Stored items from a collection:

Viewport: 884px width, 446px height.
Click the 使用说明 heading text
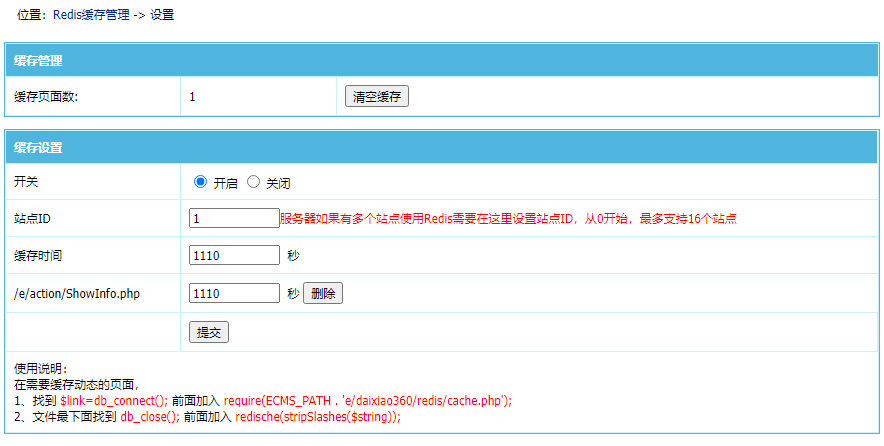click(40, 369)
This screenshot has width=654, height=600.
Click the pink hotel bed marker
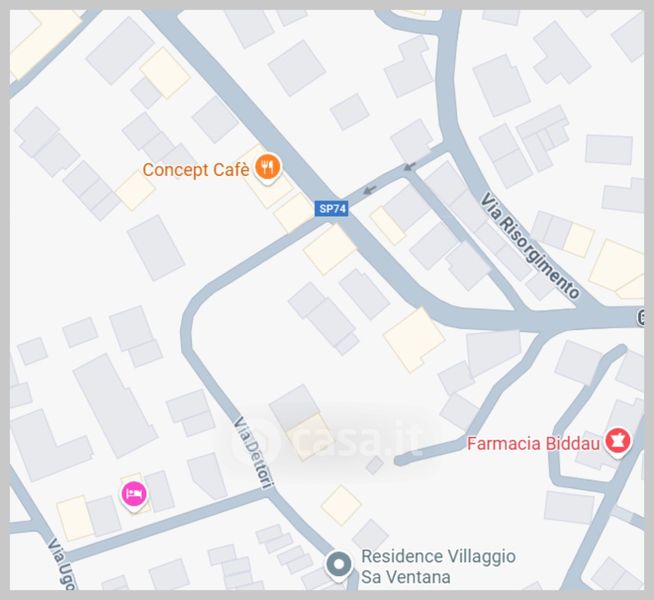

Task statement: Lines with the word "width": report how many there are in the entries, as a bare number.

Output of the exercise: 2